[提示文]
====
2010年05月21日 | 紬塾 '9~'12

今回の紬塾のテーマは

1.「紬」とは?
2.糸のかたち
3.生木での染色
4.幸田文の、着物をめぐる文章についての受講者のみなさんそれぞれの感想やコメント

でした。


ここでは1.の「紬」とは? についてご報告します。
受講者のみなさんに、「紬」に対して持っているイメージを話していただいたのですが、
一人ひとりの発言を要約しますと――、

  普段着。
  ハレの場にはそぐわない。
  素朴な印象。
  ざっくりとしてフシのある着物。ぬくもりがある。
  先染めの織りの着物。糸は生糸と違って太い。
  真綿から紡いだフシのある糸で織られている。温かみのある風合い。
  現代ではおしゃれ着として使われるけれども、フォーマルな場所では着れない。
  真綿から紡いだ太い糸で織られている。風合いがある。
  糸にもいろんな種類がある。
  昔は普段着として着られたけれども、今は略礼装的にも着られる。

などでした。



[中野のコメント]

染織辞典なんかに書かれているのでは、真綿から紡いだ糸をタテ糸にもヨコ糸にも使って
織られた布を「紬」というとなっています。
しかしタテ糸にも紬の糸を使うと織りにくくなりますので、
現実の産地では生産性も上がらないし、コストも高くつくということで、
タテ糸は生糸あるいは生糸に近い玉糸、
ヨコ糸に真綿の糸あるいは玉糸を使っているのが多いようです。
====
[データ一覧]
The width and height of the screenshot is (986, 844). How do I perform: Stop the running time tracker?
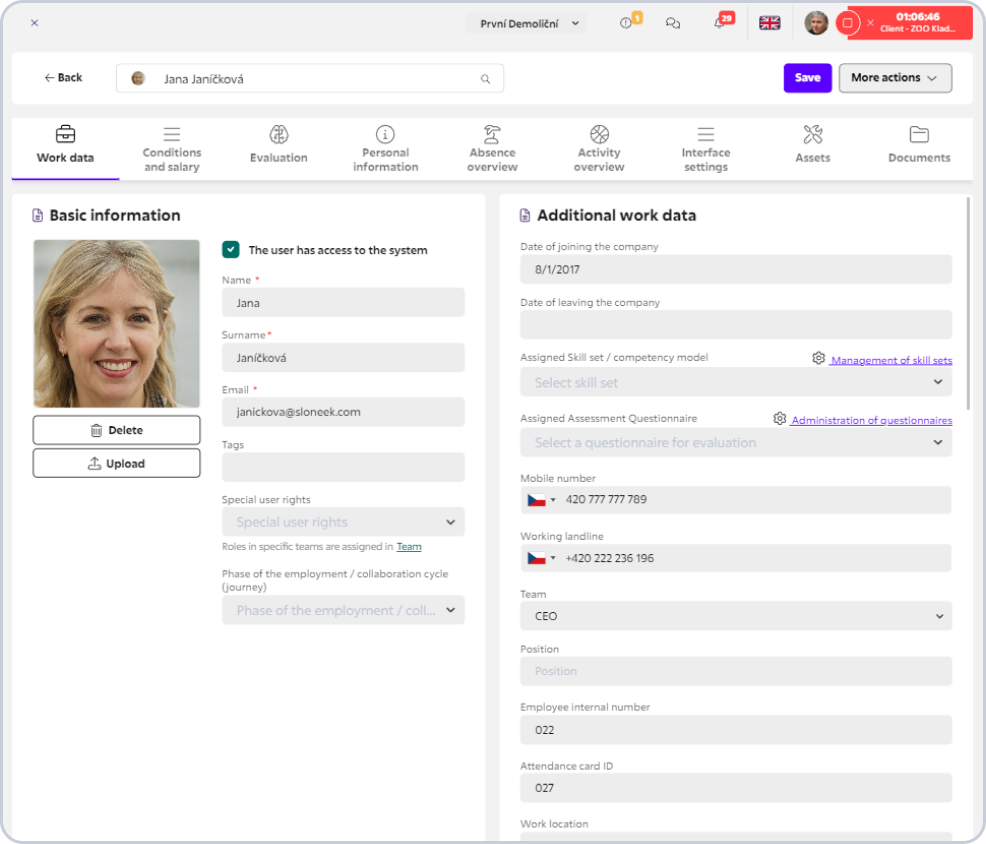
====
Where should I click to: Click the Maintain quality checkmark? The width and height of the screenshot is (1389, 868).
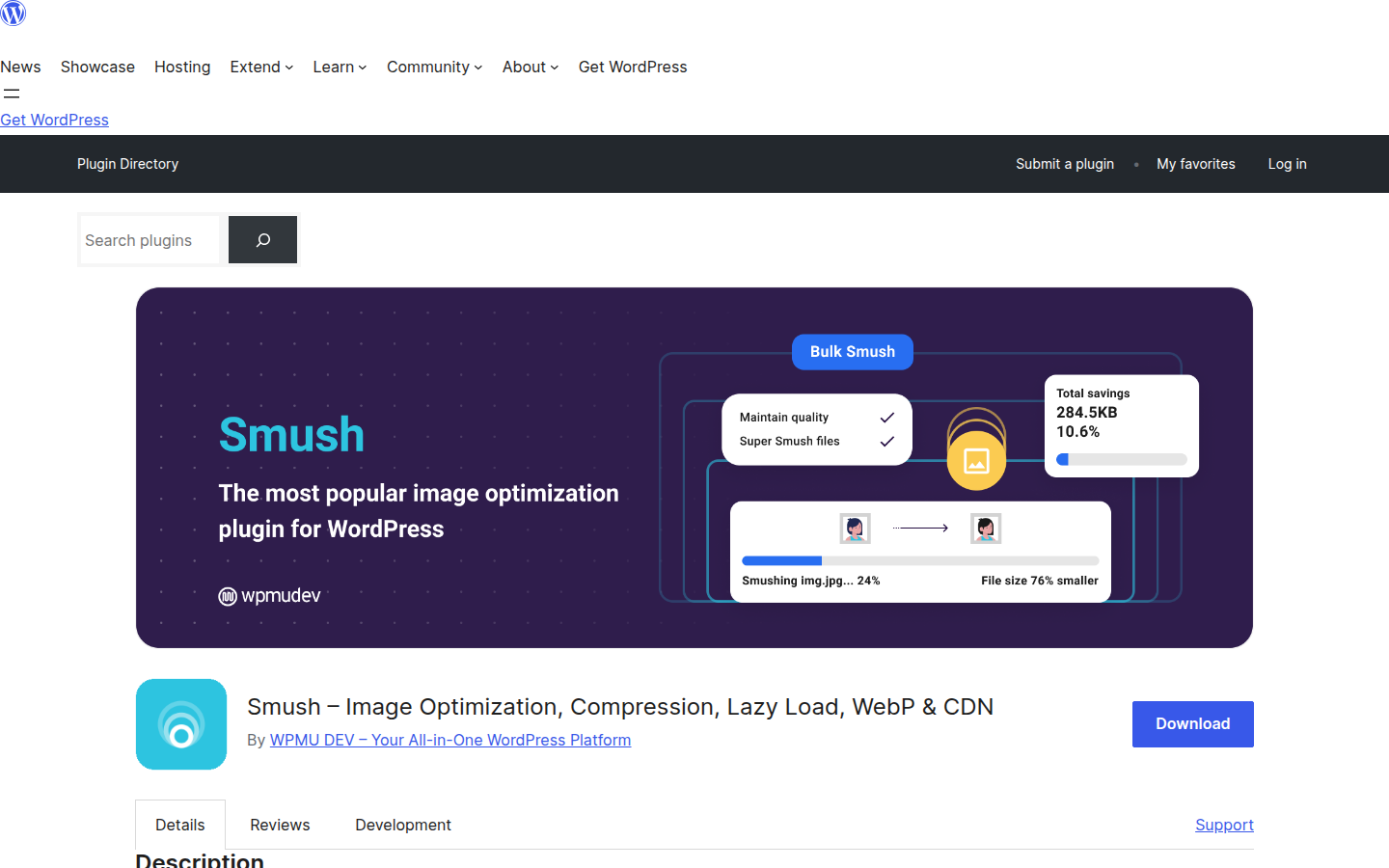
====
[次の課題]
**A.** 紬塾の報告文によると、現実の産地ではタテ糸に何を使っていることが多いか。
**B.** 紬塾の報告文の続きを、最後の文の後から書いてください。

[想定解答]
**A.** 生糸、あるいは生糸に近い玉糸です。

**B.**
現在の大きな産地ものとしては、タテ糸にも紬糸(真綿から紡がれた糸)を使っているのは
結城ぐらいと言ってよいでしょう。

ぬくもりがあるとかざっくりしているとか、
みなさん紬に対していいイメージを持ってくださってますが、
実際には、そういう紬は今は非常に少なくなっています。
私はそれをもう一度、かつて自家用に織られていたような真綿紬のよさをみなさんにお話して
いきたいなと思っているわけです。

また、今の紬に対してのもっと一般的な評価は、「硬い」「薄い」、そして
「細い糸を密度を詰めて織り上げ、平絹のような光沢を出そうとしている」
というイメージで見られています。
ですから最近は、フシがはっきりと分かるようなきものはあまり見てないはずだと思います。
逆に言うと、それだからセミフォーマルな着方もできるようになっているわけですね。

しかしそのように「硬く」「薄く」「密度を上げて」織ると
ざっくり感とかぬくもりとかが失われていきます。
糸の肥痩やフシがあるのを利用して、適度に隙間を作って織っていくことが、
隙間に空気の層ができて通気性とか保温性を持つようになります。
それがまた風合いや堅牢性を生み出すわけです。
ここに書ききれないこともありますが、私はその点を押さえた上で、
昔のままでもなく、現代の紬を目指したいと思っています。

布を見るときには表面的な色やデザインに目を奪われがちですが、
タテ糸ヨコ糸にそれぞれどんな糸が使われているのかを、
先入観を持たないで素直によく観察してみることが、
いい布を見分けるポイントになると思います。



「糸の話」では、精錬前や精錬後の節糸の匂いをかいだり、
感触をみたりしました。




個展(5月29日~6月1日)が迫ってまいりましたが、まだ製作中です。遠くからの
問い合わせもいただいているそうですが、また間際に更新したいと思います。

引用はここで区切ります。